4. Learned counsel for the Bank advanced a two-fold contention in support of this appeal. He challenged the correctness of the conclusion that the Bank had, in the circumstances of the case, condoned the illegal strike by the respondents, and maintained that it was open to the Bank to rely upon the illegal strike as justifying the dismissal of the respondents. On that basis learned counsel argued that there could no longer be any question of reinstating the respondents in the service of the Bank as such reinstatement would in law amount to compelling the Bank to employ these respondents afresh in its service, which the Appellate Tribunal had no jurisdiction to do. He accordingly submitted that this Court should set aside the order of the Labour Appellate Tribunal dated September 22, 1952, obviating the further enquiry directed by the said order.
5. We consider it unnecessary to express any opinion on the question of condonation or waiver of the illegal strike; for, assuming that there was no such condonation or waiver and it was open to the Bank to rely upon the illegal strike as a valid ground for dismissing the respondents, we are of opinion that section 33 of the Industrial Disputes Act, 1947, furnishes a short answer to the further contention that the Appellate Tribunal had no jurisdiction to order reinstatement of the respondents. That section provides, inter alia, that no employer shall, during the pendency of any proceedings before a Tribunal in respect of any industrial dispute, discharge by way of dismissal or otherwise, any workman concerned in the dispute save with the permission in writing of the said Tribunal. Admittedly, no such permission was obtained. If the pendency of the proceedings before Sri Campbell-Puri made the strike of the respondents illegal under section 23(b) of the Act, the dismissal of the respondents by the Bank without obtaining his permission as required by section 33 was also illegal. We see no force in the argument of the Attorney-General that the section has no application to the case as strikes and lock-outs are dealt with in a different chapter, Chapter V, and as the respondents were not concerned in the disputes pending adjudication before Sri Campbell-Puri. The terms of section 33 are wide enough to cover the present case, and the fact that it finds place in Chapter VII headed 'Miscellaneous' is by no means inconsistent with its general application to all cases of discharge on whatever ground it may be based. This is shown by the recent amendment of the section by Act XLVIII of 1950 which has omitted the words 'except for misconduct not connected with the dispute' in the newly substituted section. It is equally clear that the respondents are concerned in the disputes pending before Sri Campbell-Puri, as it is conceded that any award made by him would bind the respondents.

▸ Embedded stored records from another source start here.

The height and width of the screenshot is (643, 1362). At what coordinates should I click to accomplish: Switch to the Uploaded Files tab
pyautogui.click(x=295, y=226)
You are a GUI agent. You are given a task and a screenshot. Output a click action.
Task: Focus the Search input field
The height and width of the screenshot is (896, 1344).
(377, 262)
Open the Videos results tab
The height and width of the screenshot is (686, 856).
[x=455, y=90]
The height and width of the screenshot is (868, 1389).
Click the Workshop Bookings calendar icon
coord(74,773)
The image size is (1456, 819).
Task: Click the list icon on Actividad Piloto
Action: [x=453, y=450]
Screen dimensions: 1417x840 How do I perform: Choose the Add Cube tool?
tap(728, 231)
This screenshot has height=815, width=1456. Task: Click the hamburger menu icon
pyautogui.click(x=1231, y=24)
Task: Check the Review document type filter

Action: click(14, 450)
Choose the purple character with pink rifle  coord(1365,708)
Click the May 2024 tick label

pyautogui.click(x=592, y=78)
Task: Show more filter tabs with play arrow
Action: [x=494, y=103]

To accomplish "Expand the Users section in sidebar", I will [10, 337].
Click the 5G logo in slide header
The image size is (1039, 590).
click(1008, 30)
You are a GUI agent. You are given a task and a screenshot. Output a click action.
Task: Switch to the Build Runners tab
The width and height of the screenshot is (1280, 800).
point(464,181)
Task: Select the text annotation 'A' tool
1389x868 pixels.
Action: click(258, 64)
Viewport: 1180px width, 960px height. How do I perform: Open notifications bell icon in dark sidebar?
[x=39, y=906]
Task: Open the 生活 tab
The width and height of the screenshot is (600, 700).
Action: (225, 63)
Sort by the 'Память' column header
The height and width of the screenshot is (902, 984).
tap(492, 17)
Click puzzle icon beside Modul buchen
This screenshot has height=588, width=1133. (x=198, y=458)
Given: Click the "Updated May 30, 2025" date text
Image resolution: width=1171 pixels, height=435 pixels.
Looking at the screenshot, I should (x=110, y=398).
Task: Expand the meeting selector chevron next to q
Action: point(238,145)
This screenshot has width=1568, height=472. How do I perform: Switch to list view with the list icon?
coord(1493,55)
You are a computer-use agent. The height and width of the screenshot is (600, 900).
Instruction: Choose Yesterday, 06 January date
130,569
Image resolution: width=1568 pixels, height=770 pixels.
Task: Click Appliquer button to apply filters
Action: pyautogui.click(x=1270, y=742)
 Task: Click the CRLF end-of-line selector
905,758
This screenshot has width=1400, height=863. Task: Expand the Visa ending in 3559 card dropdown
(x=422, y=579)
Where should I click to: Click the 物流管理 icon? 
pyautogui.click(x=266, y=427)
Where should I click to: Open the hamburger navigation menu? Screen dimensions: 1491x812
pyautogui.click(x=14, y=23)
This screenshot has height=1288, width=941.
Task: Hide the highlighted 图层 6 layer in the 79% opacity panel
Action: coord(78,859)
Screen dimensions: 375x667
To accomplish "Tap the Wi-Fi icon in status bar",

Section 33 being thus applicable to the case, the contention of the Bank that the dismissal of the respondents was lawful and that in consequence the Appellate Tribunal had no jurisdiction to direct their reinstatement falls to the ground.
6. We therefore see no reason to interfere with the order made by the Labour Appellate Tribunal and we accordingly dismiss the appeal with costs.
7. Appeal dismissed.
8. Agent for the appellant : Ganpat Rai.